**** Excerto
9 de abril de 2015

Água de pouca dura / Ágora / Novo Jornal / Luanda 10-4-2015






Um historiador inglês, Nigel Cliff, num livro recentemente traduzido para português com o título “Guerra Santa”, assenta toda a investigação na viagem de Vasco da Gama (um dos estatuados justamente forçados da fortaleza de S. Miguel) para justificar como foram financiadas, programadas e executadas todas as viagens dos navegadores portugueses pelos mares, que depois se soube já antes terem sido navegados por outros.
Este livro é polémico, e só não assumiu foros de maior discussão porque tentou limitá-la a meios muito reservados. Nigel Cliff fez uma análise do que foram as motivações guerreiras dos Europeus em determinadas fases da sua história contra os “infiéis”, e fundamentalmente o papel de determinada burguesia, com uma clara presença judaica, na busca de novos mercados e na procura de matérias-primas mais baratas num mundo dominado pelos mercadores descristianizados. O Cristianismo passou a ser o aparelho ideológico adequado à expansão de novos donos que puseram novos tronos noutros lugares.
Paulo Dias de Novais, fundador da cidade de Luanda, achou que a baía era perfeita para que os barcos se abrigassem de perigos vários. Ao tempo, tinha que se preocupar mais com a rendabilidade dos seus proventos, do que saber se o lugar insalubre onde se fortificava teria água ao longo dos séculos. Novais precisava de produtos tangíveis de algum valor que justificasse que aquele lugar fosse perfeito para trocas de/e com gente.
As cacimbas iam resolvendo mal as necessidades de quem morava e de quem transitava por Luanda até ao início do século XVII. Na ocupação holandesa, os flamengos, em 1645, projetaram uma obra de engenharia, grandiosa para o tempo, que consistia na abertura de um canal abastecedor do Kuanza à capital. Ficaram as boas intenções, embora seja meu entendimento, sem qualquer justificação de caracter técnico, que seria útil fazer do Kuanza uma alternativa ao Bengo, principalmente para abastecimento da cidade que irá crescer em torno do novo aeroporto e nas centralidades de Viana e Luanda sul.
********
**** Lista do material
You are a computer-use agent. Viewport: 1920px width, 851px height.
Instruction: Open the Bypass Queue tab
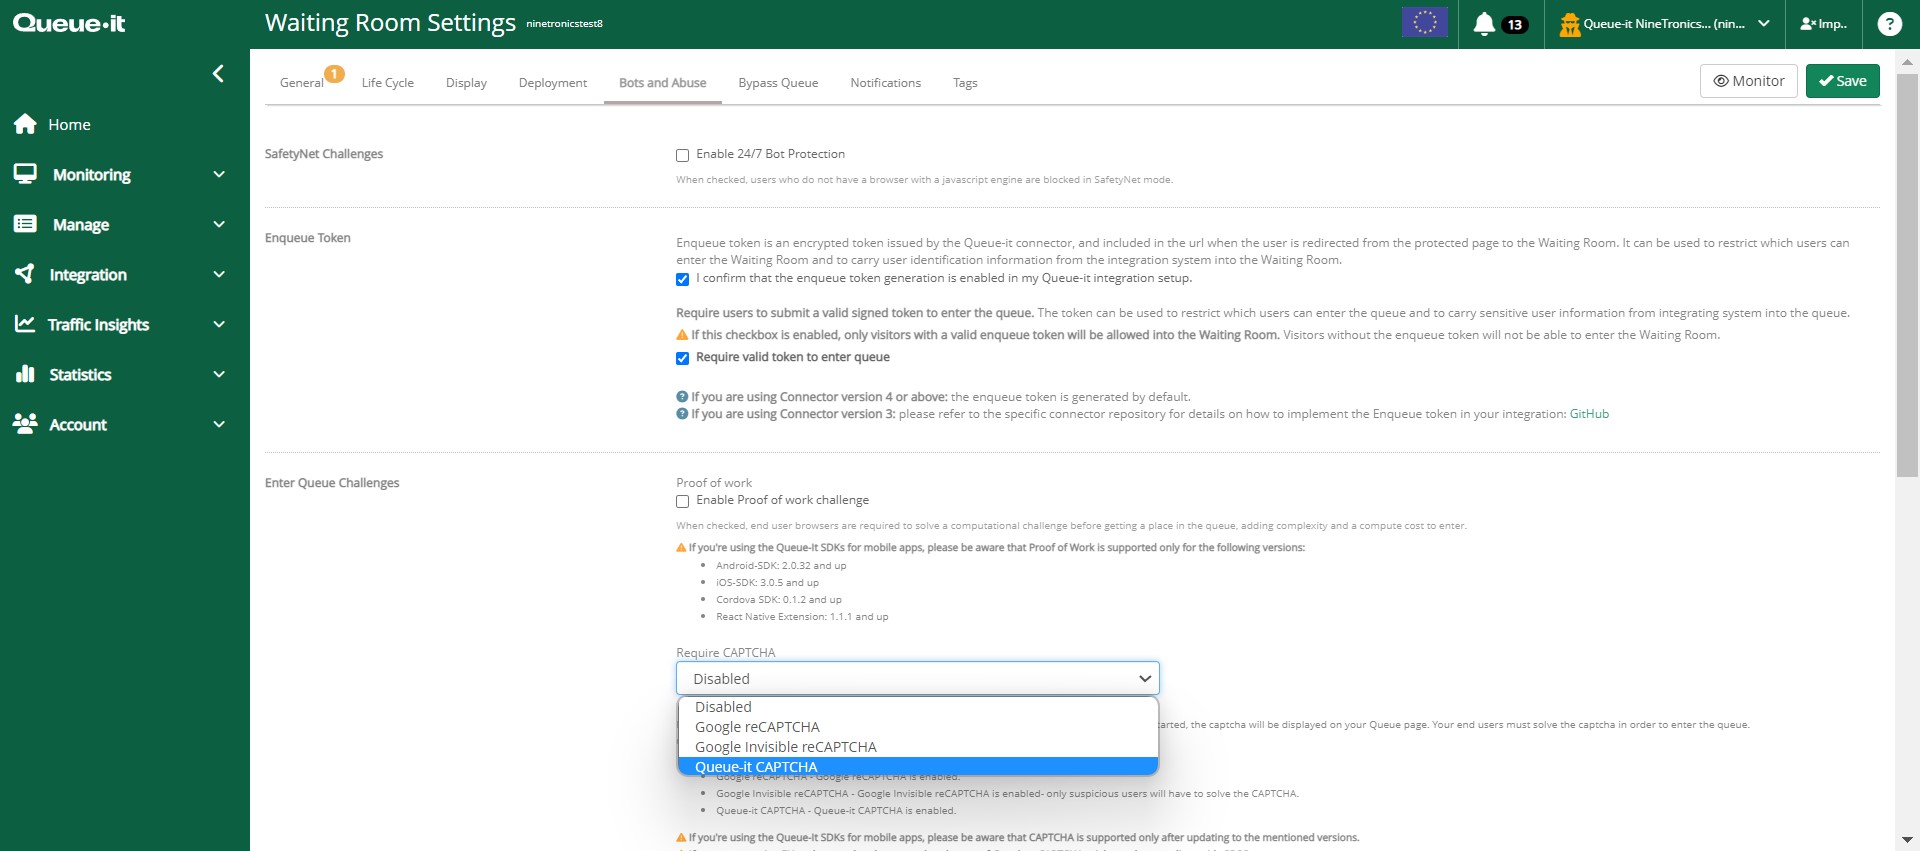[778, 83]
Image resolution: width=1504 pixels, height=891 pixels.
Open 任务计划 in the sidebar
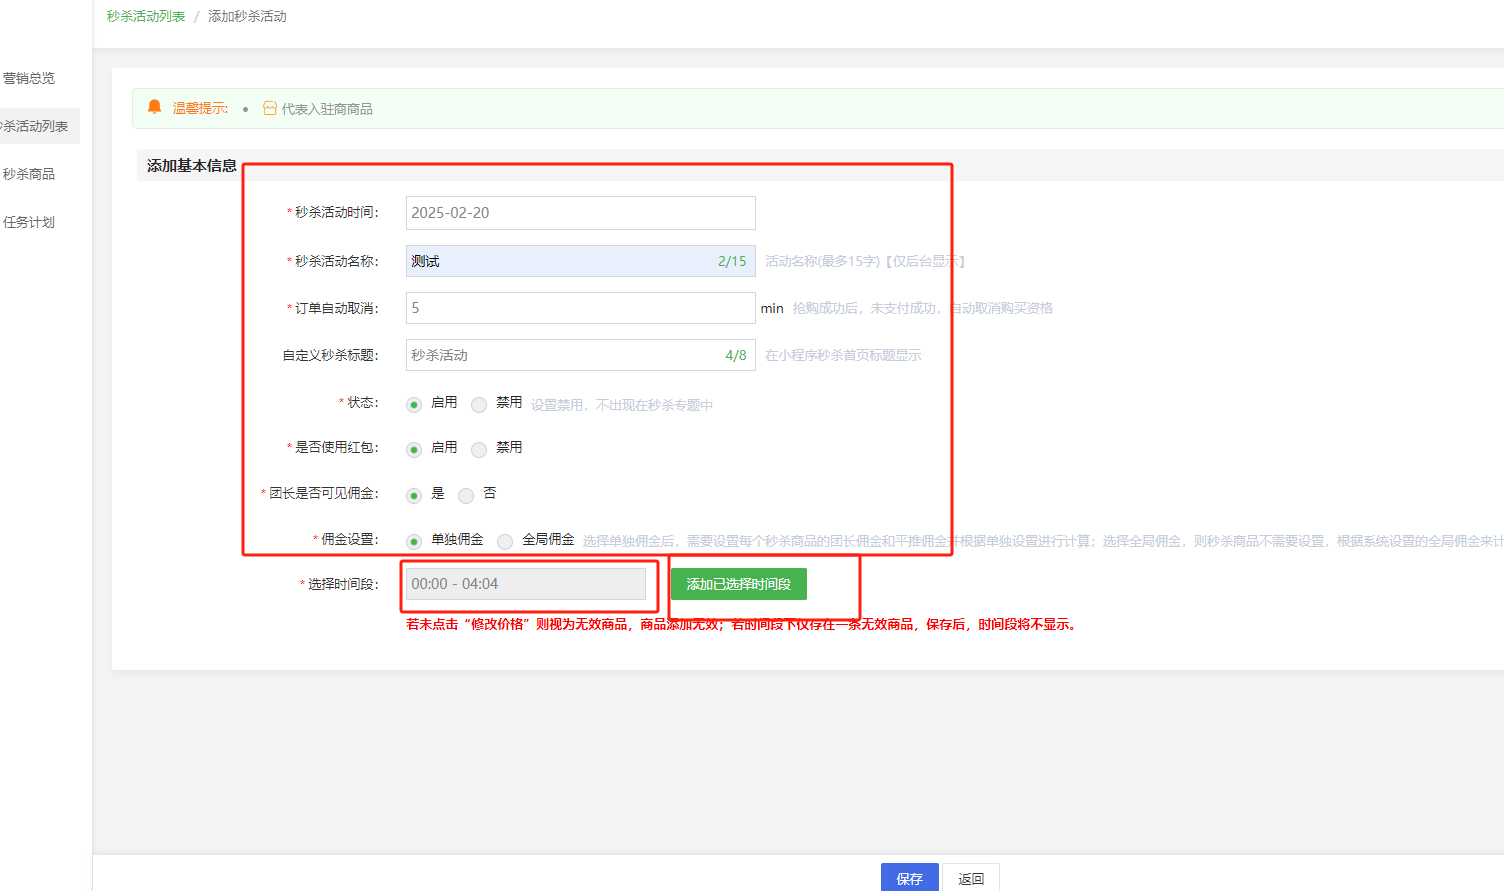point(29,222)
********
**Tarefas a realizar**
**a)** Edita o excerto entre “Água de pouca” e “navegados por outros.”, inclusive, e põe “historiador britânico” no lugar de “historiador inglês”.
**b)** As afirmações seguintes estão de acordo com o excerto? Responde sim ou não a cada uma e cita as palavras do excerto que decidem a resposta. (i) Durante a ocupação holandesa, em 1645, foi projetado um canal para levar água do Kuanza à capital. (ii) O livro de Nigel Cliff gerou uma ampla discussão pública. (iii) Paulo Dias de Novais preocupava-se sobretudo em saber se o lugar teria água ao longo dos séculos.
**c)** Escreve a continuação do texto sobre o abastecimento de água a Luanda a partir da última frase apresentada.

**Resultados por tarefa**
**a)**
Água de pouca dura / Ágora / Novo Jornal / Luanda 10-4-2015






Um historiador britânico, Nigel Cliff, num livro recentemente traduzido para português com o título “Guerra Santa”, assenta toda a investigação na viagem de Vasco da Gama (um dos estatuados justamente forçados da fortaleza de S. Miguel) para justificar como foram financiadas, programadas e executadas todas as viagens dos navegadores portugueses pelos mares, que depois se soube já antes terem sido navegados por outros.

**b)**
(i) Sim: “Na ocupação holandesa, os flamengos, em 1645, projetaram uma obra de engenharia, grandiosa para o tempo, que consistia na abertura de um canal abastecedor do Kuanza à capital.”
(ii) Não: “só não assumiu foros de maior discussão porque tentou limitá-la a meios muito reservados”.
(iii) Não: “tinha que se preocupar mais com a rendabilidade dos seus proventos, do que saber se o lugar insalubre onde se fortificava teria água ao longo dos séculos”.

**c)**
Salvador Correia de Sá mandou construir a cacimba da Maianga, hoje desaparecida no início da subida da avenida do aeroporto, aproveitando a água da vizinha Lagoa dos elefantes, que se alargava até à rua da Samba. Em 1666 o governo central outorgou a Tristão da Cunha (tem direito a nome num largo no centro da cidade da Luanda de hoje) a tarefa de que “velasse pelo concerto da lagôa dos Elefantes”.
O problema de água em Luanda tem barbas, como sói dizer-se, e lá surgiam de vez em quando projetos para trazer águas do Zenza, um afluente da margem esquerda do Bengo, do Lucala, afluente da margem direita do Kuanza e do próprio rio Kuanza, recorrentemente lembrado para ajudar a “matar a sede à cidade”. O poço da Maianga revelava-se com cada vez mais problemas, quer pela insuficiente quantidade de água, quer pela falta de qualidade, “salitrozo e aleitado” potenciador de epidemias.
O governador D. António de Vasconcelos (acho que este não tem direito a permanecer na toponímia da cidade) resolveu fazer estudos para recuperar o plano dos holandeses, e pediu ao Rio de Janeiro um engenheiro. Mandaram-lhe um indivíduo que teria deixado os jesuítas para se dedicar de alma, coração e dinheiro ao projeto. A verdade é que o tempo passava, o dinheiro ia-se gastando e não havia nada de conclusivo. O governador não viu nada feito, e acabou por pagar parte dos trabalhos do seu próprio bolso “por não gravar a Fazenda Real”.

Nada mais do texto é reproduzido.